Items from a dataset:
════════

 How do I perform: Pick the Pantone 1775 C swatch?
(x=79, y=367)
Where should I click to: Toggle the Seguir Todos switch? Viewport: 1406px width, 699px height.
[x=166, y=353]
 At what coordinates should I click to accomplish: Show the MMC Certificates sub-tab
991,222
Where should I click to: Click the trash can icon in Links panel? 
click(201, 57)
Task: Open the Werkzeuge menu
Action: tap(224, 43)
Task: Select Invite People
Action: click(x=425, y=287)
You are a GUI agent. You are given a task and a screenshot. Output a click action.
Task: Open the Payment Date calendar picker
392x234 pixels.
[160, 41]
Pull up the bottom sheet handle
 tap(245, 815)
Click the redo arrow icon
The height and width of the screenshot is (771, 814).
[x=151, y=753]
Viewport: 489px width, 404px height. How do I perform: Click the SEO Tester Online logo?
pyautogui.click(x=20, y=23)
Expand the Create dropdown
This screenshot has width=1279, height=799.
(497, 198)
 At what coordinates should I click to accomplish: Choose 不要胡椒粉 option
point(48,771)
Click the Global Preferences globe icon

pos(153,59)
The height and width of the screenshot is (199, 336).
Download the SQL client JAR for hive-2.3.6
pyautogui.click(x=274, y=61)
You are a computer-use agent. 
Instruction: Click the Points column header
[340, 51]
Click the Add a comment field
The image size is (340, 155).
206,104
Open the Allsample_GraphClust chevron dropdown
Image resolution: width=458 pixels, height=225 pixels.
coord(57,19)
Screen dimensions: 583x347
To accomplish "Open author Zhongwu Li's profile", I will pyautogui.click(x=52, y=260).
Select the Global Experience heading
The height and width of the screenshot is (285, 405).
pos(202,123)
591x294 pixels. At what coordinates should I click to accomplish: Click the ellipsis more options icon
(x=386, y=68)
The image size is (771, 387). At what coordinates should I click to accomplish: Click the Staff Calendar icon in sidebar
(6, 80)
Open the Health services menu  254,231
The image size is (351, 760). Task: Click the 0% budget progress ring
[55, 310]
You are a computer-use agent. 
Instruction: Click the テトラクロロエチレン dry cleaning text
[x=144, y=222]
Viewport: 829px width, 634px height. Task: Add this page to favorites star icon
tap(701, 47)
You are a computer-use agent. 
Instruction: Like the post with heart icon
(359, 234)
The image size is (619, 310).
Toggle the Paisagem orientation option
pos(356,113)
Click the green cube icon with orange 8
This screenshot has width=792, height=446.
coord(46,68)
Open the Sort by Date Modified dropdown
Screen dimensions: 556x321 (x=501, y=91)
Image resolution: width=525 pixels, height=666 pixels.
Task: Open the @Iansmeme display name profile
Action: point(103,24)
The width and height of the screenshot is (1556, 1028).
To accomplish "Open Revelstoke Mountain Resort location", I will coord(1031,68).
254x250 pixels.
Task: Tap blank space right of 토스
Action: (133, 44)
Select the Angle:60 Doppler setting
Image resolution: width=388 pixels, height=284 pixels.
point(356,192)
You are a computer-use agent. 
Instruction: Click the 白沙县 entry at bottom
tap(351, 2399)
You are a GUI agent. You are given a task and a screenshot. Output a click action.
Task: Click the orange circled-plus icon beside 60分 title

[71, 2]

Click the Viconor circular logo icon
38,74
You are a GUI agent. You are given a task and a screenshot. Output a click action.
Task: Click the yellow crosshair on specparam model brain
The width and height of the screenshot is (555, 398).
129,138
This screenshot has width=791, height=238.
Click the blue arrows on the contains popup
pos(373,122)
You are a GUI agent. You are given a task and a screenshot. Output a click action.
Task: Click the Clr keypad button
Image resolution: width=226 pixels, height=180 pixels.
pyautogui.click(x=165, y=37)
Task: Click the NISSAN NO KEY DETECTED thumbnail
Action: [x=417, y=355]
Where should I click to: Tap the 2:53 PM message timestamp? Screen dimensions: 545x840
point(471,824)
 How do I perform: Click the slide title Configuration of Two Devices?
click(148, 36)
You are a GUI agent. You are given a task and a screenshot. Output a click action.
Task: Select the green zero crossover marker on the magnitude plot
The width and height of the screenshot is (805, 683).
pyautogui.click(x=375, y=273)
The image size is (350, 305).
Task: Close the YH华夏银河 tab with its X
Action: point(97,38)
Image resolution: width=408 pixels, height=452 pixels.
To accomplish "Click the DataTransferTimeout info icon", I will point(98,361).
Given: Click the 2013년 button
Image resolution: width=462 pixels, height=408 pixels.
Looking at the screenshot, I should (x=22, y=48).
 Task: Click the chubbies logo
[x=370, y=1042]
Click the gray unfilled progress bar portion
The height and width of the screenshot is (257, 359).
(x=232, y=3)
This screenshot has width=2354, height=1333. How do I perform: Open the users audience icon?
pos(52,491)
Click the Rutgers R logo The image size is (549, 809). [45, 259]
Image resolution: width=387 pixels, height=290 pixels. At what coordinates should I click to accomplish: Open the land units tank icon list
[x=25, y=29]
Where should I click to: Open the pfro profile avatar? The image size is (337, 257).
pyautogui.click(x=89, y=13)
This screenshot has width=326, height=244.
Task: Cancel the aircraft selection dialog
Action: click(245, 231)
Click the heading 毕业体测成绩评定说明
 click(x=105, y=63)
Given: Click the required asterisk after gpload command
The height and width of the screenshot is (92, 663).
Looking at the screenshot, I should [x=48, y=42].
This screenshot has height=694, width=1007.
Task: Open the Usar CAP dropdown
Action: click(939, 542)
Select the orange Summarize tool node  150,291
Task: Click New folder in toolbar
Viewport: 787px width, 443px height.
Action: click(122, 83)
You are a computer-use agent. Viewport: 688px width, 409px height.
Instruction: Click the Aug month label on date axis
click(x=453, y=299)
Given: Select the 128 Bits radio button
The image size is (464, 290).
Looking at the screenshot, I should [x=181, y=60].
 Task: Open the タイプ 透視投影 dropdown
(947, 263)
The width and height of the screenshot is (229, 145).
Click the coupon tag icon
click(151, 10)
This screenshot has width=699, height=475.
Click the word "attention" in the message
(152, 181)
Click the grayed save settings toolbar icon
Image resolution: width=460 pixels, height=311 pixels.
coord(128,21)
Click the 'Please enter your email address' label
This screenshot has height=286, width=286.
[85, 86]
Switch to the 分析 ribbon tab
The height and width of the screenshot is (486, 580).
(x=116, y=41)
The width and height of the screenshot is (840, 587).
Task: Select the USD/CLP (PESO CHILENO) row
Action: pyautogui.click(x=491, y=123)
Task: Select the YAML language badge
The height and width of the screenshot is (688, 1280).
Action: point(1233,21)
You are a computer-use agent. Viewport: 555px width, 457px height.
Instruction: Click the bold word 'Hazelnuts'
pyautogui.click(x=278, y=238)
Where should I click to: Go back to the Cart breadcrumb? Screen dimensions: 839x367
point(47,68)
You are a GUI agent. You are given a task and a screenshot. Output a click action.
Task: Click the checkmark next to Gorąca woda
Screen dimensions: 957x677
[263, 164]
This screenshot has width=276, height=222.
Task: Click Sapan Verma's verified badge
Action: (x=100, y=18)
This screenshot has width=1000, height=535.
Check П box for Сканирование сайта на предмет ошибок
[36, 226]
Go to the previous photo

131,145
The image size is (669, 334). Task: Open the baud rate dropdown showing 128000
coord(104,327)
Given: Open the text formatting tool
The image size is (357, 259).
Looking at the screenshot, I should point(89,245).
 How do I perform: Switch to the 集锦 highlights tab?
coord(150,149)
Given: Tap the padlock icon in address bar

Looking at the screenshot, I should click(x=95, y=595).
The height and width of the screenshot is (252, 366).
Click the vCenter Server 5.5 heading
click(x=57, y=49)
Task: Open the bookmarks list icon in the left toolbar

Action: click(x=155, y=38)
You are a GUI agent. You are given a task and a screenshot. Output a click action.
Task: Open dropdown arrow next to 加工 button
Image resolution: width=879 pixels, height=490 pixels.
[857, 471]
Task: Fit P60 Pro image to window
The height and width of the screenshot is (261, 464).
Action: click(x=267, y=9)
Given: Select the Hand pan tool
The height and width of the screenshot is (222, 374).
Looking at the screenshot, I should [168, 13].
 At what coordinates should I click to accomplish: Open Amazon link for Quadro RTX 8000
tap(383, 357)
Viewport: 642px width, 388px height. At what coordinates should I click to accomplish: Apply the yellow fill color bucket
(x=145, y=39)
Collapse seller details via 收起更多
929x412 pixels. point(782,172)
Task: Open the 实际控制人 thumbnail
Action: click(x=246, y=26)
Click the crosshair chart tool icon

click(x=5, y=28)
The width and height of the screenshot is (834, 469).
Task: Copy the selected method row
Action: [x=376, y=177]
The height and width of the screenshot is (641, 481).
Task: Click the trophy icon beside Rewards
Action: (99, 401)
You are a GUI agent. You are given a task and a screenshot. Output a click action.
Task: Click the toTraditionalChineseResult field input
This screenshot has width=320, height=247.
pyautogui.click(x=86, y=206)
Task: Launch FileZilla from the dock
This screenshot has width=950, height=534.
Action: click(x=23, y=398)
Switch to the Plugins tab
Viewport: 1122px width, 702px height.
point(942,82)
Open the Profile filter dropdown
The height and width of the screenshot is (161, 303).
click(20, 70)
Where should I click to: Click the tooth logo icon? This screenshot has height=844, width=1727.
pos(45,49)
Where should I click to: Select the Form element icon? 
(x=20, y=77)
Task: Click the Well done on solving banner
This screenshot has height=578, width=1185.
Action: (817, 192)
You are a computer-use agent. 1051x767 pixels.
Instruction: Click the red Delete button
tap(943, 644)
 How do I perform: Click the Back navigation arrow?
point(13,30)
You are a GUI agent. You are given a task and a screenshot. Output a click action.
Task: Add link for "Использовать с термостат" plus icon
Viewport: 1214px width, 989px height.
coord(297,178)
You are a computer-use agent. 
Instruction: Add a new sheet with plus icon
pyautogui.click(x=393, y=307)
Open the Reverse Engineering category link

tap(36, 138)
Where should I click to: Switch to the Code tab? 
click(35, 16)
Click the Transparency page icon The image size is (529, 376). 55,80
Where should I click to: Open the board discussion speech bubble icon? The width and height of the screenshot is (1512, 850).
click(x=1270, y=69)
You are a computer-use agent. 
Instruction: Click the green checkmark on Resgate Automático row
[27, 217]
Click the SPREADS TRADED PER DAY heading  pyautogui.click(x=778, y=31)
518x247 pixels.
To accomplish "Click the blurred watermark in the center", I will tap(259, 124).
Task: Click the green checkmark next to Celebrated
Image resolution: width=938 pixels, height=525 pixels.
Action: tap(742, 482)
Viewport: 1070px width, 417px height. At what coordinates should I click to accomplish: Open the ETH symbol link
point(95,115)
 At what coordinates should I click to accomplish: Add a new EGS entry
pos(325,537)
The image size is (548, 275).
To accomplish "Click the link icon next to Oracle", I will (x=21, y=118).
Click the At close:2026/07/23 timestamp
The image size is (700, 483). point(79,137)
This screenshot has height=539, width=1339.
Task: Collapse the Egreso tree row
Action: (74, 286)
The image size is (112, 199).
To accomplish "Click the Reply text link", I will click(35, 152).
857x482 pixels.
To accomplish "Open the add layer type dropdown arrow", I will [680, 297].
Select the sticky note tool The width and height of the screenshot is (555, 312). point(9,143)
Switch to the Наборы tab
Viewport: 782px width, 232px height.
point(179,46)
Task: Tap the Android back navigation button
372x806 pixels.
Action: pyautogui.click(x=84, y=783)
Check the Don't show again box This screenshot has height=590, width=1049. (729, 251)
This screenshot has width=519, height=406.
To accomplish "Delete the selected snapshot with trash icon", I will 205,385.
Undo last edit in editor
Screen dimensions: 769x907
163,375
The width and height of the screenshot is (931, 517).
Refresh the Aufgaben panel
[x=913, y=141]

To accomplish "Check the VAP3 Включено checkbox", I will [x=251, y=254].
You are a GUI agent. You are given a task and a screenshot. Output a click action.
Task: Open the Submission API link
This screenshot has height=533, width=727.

════════

▸ **What you have to do**
If a line in the records above has the word "field", copy it.

▸ **Worked solution**
Click the Add a comment field
Task: Click the toTraditionalChineseResult field input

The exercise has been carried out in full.